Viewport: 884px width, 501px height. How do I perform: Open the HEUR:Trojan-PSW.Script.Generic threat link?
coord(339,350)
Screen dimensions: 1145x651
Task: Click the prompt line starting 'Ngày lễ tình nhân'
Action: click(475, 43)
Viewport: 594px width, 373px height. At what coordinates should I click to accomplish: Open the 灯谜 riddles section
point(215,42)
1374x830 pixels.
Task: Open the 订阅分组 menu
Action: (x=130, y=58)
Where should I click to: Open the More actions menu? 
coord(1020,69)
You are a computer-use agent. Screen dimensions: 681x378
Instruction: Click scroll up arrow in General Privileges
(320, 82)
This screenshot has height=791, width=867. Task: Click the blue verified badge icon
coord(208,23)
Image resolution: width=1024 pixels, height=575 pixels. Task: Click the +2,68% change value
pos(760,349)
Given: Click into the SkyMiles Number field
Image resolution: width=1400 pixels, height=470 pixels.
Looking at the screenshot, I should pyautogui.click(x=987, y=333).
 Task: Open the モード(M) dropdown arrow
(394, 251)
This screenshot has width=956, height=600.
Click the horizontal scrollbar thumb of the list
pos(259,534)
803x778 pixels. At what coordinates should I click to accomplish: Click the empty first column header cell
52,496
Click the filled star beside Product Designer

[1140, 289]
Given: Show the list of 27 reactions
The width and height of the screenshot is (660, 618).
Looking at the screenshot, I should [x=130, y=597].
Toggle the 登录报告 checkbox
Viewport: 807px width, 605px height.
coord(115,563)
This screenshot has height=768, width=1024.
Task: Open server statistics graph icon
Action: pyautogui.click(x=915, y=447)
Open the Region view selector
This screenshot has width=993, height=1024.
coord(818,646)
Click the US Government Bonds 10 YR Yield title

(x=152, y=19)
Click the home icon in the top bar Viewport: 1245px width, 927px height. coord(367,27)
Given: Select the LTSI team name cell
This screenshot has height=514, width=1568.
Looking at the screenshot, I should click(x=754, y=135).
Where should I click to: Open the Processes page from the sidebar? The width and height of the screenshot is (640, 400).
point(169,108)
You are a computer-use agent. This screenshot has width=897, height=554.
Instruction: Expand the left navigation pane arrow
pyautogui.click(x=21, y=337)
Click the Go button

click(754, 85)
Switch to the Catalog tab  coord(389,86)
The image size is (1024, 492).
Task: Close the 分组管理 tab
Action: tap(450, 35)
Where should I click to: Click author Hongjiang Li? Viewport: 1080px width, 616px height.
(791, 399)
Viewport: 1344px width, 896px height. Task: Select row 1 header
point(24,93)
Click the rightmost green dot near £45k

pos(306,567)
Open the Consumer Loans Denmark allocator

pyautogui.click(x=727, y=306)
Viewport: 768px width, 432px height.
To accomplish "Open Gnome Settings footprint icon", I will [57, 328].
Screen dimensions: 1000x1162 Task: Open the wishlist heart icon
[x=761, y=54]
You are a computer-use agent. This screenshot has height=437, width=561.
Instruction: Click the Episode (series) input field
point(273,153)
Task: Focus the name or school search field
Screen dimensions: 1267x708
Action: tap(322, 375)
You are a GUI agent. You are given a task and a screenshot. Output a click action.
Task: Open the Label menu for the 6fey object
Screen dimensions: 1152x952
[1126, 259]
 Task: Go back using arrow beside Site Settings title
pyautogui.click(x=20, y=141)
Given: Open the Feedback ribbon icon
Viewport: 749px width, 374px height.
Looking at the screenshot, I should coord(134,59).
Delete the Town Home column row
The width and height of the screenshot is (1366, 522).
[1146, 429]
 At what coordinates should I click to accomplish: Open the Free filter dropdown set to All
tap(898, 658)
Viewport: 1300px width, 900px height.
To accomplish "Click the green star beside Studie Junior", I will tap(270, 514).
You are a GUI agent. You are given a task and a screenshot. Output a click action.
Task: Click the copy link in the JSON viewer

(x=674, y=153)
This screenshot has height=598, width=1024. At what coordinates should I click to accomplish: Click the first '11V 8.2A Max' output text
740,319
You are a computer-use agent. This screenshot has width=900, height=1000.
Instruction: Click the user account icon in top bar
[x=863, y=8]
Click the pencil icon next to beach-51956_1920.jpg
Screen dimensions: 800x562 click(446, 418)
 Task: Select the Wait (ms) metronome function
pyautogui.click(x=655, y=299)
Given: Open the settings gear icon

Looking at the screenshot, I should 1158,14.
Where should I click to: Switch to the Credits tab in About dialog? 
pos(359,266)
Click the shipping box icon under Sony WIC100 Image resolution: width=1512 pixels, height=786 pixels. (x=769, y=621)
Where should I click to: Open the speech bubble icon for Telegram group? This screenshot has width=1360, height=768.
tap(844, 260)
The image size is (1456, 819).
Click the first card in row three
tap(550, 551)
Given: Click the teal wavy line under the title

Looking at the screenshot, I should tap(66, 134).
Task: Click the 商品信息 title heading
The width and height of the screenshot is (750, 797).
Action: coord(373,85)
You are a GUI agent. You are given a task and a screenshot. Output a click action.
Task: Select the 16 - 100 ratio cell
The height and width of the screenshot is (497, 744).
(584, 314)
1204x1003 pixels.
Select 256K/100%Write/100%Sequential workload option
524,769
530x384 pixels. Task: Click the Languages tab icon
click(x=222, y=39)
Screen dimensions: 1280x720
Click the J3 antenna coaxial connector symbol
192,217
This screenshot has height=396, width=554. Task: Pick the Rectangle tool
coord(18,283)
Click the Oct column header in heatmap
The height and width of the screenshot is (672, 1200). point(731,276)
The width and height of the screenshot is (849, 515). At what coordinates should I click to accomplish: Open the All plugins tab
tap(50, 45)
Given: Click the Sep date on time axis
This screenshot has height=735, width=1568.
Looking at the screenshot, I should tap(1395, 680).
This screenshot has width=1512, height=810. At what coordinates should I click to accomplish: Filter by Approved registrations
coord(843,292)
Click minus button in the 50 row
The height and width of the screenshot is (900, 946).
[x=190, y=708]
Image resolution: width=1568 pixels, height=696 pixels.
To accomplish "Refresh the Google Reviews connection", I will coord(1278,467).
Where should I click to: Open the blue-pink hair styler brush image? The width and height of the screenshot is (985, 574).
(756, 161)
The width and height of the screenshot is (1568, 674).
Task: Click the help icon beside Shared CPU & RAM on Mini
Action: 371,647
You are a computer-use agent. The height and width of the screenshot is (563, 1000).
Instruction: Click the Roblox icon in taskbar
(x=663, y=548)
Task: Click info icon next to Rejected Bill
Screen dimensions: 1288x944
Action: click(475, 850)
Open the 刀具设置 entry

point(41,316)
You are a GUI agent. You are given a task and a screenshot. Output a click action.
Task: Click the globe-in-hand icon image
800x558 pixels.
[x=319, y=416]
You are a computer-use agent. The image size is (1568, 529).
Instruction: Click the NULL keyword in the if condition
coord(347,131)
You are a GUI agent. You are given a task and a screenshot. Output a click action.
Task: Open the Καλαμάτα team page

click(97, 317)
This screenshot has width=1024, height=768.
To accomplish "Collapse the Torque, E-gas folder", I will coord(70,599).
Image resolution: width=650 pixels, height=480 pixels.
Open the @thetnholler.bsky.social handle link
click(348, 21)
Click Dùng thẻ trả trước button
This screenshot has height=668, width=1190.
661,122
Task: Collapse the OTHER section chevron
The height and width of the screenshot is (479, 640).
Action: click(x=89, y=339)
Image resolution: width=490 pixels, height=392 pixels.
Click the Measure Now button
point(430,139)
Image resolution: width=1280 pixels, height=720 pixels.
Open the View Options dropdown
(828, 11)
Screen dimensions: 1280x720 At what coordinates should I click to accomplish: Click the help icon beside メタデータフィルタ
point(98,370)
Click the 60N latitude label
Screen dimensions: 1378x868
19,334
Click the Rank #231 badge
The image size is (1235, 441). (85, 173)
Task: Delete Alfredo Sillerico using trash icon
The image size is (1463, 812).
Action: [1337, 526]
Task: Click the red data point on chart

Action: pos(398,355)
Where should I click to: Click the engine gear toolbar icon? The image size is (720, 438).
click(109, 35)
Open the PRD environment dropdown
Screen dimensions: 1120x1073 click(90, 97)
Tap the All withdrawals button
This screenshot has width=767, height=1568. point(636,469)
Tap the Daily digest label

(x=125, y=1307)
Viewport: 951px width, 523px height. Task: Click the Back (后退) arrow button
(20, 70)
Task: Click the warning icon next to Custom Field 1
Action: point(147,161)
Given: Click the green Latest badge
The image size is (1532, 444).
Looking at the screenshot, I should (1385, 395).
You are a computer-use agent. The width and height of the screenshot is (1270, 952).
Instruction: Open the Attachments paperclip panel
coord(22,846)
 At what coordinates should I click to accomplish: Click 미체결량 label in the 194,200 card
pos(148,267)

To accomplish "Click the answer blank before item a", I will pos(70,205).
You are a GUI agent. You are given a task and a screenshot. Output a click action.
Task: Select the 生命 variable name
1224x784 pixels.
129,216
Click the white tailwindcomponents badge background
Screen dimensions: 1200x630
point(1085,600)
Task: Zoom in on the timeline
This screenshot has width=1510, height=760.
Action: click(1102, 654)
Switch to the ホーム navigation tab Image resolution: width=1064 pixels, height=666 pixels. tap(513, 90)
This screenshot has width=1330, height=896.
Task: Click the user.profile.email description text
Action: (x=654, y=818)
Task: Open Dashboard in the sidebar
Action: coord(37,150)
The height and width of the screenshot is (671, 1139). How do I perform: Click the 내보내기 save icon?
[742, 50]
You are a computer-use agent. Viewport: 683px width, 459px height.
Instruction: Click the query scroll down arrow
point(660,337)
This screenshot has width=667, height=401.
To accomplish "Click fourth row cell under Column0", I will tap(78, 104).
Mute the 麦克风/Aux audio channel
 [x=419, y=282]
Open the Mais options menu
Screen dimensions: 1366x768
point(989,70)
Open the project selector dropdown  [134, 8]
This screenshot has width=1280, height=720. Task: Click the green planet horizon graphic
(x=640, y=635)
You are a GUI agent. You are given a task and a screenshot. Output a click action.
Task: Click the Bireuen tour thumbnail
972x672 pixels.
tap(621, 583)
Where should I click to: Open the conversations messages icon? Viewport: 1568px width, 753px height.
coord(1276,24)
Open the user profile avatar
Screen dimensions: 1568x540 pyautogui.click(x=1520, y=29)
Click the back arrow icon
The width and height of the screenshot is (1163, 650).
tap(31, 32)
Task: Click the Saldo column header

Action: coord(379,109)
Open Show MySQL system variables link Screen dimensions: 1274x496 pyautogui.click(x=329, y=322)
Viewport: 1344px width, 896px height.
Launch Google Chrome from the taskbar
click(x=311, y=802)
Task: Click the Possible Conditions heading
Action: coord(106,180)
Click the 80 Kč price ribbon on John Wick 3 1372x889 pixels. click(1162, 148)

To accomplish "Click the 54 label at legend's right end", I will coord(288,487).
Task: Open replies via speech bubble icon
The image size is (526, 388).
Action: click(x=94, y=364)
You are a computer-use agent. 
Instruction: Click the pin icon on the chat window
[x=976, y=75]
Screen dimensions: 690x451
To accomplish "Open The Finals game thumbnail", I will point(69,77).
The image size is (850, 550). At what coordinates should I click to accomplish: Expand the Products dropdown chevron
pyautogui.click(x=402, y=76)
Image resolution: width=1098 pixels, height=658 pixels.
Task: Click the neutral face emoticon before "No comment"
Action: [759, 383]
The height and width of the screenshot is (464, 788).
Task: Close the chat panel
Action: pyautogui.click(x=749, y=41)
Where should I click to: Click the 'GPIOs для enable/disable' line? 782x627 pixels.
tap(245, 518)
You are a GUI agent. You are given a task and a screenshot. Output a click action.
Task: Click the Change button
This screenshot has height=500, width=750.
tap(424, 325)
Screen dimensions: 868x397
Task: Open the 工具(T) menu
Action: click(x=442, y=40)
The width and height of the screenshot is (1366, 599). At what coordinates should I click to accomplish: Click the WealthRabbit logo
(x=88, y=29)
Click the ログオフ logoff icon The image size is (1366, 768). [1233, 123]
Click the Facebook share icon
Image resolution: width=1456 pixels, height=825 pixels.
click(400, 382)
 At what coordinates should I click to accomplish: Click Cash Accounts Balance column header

▸ **ABOUT THIS TASK**
The lines above from the one with "The image size is (1463, 812)." through the one with "Given: Click the green Latest badge" are to be duplicated exactly, ends included, with nothing added.

▸ **RESPONSE BELOW**
The image size is (1463, 812).
Action: [1337, 526]
Task: Click the red data point on chart

Action: pos(398,355)
Where should I click to: Click the engine gear toolbar icon? The image size is (720, 438).
click(109, 35)
Open the PRD environment dropdown
Screen dimensions: 1120x1073 click(90, 97)
Tap the All withdrawals button
This screenshot has width=767, height=1568. point(636,469)
Tap the Daily digest label

(x=125, y=1307)
Viewport: 951px width, 523px height. Task: Click the Back (后退) arrow button
(20, 70)
Task: Click the warning icon next to Custom Field 1
Action: point(147,161)
Given: Click the green Latest badge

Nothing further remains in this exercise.